How to Configure PostgreSQL

This chapter is dedicated to all database administrators and to those who want to become PostgreSQL administrators. Database administration can be either a simple or a difficult task, depending on the demands your database has to face and the level of security you have to provide.

PostgreSQL is indeed a database system that can easily be administered as long as the database administrator (DBA) understands the basic concepts of databases, backup strategies, and security issues. Security demands are always increasing and it is necessary to have a high standard for security, even if your database is only used in a protected environment. But let's get to some practical stuff.

Configuring the Postmaster

The heart of every PostgreSQL database server is the so called "postmaster, the supervisor daemon of your database. The postmaster has a lot of parameters that can be configured to make your database run better and faster.

By using

  postmaster --help

we can get a little help about working with the postmaster.

On Unix systems, the postmaster is usually started when the default runlevel starts its processes, but it can also be started manually. No matter how the postmaster is started, you can use the flags just shown. Let's take a closer look at some flags.

-B Defines the number of shared memory buffers PostgreSQL uses for the backend processes. One shared memory buffer is usually 8KB, but the size can be redefined in src/include/config.h (see BLCKSZ ).
-D Specifies the directory PostgreSQL will use for the data. -D defines the root directory of a cluster of databases. If the database directories are not defined via the shell, PostgreSQL will use the environment variable $PGDATA instead. If you want to set this variable, check out your Unix manual and look for the export command (Bourne Shell).
-N Sets the maximum number of backend processes that are allowed to run on the machine. The default value is set to 32 but can also be changed in src/include/config.h .
-S Starts the postmaster in silent mode, which means that all messages the postmaster normally produces ”no matter whether on standard output or standard error ”are redirected to /dev/null . This is extremely bad for troubleshooting because you will loose important information.
-d Defines the debugging level your PostgreSQL server will use. The debugging level can be set from 1 to 5. The higher the debugging level is, the more information will be displayed. In most cases, it is useful to redirect the output to a file because this is the only way to get a complete history of what is going on with your PostgreSQL server.
-i Allows remote users to connect to your PostgreSQL server. Without -i set, only local Unix domain socket connections can be established.
-l Provides secure connections in combination with the -i flag. This works only when SSL has been enabled at compile time.
-o Passes options to the backend processes. This can be very useful when tuning or debugging your server. Many users consider -o more comfortable than editing files.
-p Defines the port your server will use. If no port is defined, PostgreSQL will use the value of the environment variable $PGPORT . Normally, PostgreSQL uses 5432 as the default port (the value that is usually compiled into the binaries).

Note

All changes that are done in src/include/config.h require a recompile of PostgreSQL.
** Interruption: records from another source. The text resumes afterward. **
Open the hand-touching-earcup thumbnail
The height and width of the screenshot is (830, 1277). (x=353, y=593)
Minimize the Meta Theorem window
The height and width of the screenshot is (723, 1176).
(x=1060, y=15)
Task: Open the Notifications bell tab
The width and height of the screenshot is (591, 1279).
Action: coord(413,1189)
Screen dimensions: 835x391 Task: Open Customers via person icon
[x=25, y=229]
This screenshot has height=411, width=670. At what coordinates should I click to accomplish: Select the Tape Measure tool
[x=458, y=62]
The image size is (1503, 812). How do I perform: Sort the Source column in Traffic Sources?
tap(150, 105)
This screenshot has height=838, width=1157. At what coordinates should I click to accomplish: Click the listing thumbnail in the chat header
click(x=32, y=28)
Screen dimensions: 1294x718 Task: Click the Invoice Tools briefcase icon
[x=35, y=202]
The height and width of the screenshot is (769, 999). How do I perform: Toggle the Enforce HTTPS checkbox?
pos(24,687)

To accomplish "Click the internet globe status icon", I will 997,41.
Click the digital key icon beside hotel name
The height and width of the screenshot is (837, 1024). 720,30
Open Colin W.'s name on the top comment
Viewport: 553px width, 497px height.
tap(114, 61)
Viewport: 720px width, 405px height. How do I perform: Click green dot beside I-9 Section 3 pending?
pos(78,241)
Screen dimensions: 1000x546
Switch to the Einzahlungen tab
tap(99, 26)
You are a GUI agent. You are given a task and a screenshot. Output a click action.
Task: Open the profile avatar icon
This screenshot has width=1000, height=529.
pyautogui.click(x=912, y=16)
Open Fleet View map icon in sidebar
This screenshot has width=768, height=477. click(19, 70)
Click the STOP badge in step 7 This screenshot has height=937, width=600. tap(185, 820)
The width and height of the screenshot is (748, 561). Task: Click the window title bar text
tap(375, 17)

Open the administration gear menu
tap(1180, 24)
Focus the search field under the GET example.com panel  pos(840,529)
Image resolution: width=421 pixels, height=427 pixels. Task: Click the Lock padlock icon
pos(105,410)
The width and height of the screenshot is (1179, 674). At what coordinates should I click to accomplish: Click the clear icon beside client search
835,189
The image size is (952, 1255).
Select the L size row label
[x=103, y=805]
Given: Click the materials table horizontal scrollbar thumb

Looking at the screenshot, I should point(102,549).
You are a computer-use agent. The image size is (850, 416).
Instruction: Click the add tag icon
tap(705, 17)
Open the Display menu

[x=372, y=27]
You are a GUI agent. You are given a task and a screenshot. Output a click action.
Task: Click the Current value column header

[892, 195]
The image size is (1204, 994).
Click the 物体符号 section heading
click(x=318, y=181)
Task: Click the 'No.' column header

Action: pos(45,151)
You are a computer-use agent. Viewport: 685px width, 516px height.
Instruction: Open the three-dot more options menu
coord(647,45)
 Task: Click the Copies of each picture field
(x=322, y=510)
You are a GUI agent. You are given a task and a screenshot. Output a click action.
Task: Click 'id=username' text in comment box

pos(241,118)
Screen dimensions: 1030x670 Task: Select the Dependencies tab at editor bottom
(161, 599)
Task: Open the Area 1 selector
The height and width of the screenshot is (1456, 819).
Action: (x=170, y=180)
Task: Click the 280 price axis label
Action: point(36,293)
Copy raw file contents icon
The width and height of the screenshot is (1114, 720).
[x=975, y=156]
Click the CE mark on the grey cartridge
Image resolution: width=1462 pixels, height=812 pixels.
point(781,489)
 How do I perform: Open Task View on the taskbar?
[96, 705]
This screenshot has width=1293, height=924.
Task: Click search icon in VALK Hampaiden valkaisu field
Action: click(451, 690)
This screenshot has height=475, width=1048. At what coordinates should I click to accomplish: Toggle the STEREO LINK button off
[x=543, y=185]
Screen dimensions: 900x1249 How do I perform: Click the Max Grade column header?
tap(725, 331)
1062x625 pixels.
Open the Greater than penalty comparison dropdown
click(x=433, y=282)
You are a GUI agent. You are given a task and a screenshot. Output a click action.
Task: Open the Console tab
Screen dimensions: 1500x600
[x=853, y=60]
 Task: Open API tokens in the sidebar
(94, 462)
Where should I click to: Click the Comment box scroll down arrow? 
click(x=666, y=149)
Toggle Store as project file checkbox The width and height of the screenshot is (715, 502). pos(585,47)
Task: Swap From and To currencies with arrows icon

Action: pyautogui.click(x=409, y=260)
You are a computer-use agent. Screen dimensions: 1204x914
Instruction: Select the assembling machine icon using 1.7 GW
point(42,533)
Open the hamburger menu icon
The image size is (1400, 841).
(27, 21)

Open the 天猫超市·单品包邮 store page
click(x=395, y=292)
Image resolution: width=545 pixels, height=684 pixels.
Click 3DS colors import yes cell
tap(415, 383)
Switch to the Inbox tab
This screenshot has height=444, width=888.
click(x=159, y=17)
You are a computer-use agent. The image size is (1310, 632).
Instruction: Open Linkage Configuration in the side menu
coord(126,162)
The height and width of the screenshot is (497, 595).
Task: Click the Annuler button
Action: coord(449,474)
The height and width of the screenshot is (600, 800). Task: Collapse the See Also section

If you want to start PostgreSQL using an init script, the parameters passed to the postmaster have to be added to the init scripts in /etc/rc.d/init.d for users of RedHat Linux or /etc/init.d for users of Debian Linux. Just go through the shell script and add the desired flags to the section where pg_ctl is started. init scripts are very hardware dependent, so there is more than just one way of how things can be done.

PostgreSQL 7.1 ”The `pg_options` File

PostgreSQL databases version 7.1 use a file called pg_options to configure runtime parameters. The pg_options file is used to configure a variety of parameters. It can usually be found in $PGDATA/data . All values defined in pg_options can be changed at runtime. You don't have to restart PostgreSQL because the parameters in pg_options are re-read when a new backend starts, becase everytime the backend is started a connection to the PostgreSQL database is established.

This feature is extremely useful because it avoids unpleasant downtimes.

Note

Queries that are already running are not affected by the changes.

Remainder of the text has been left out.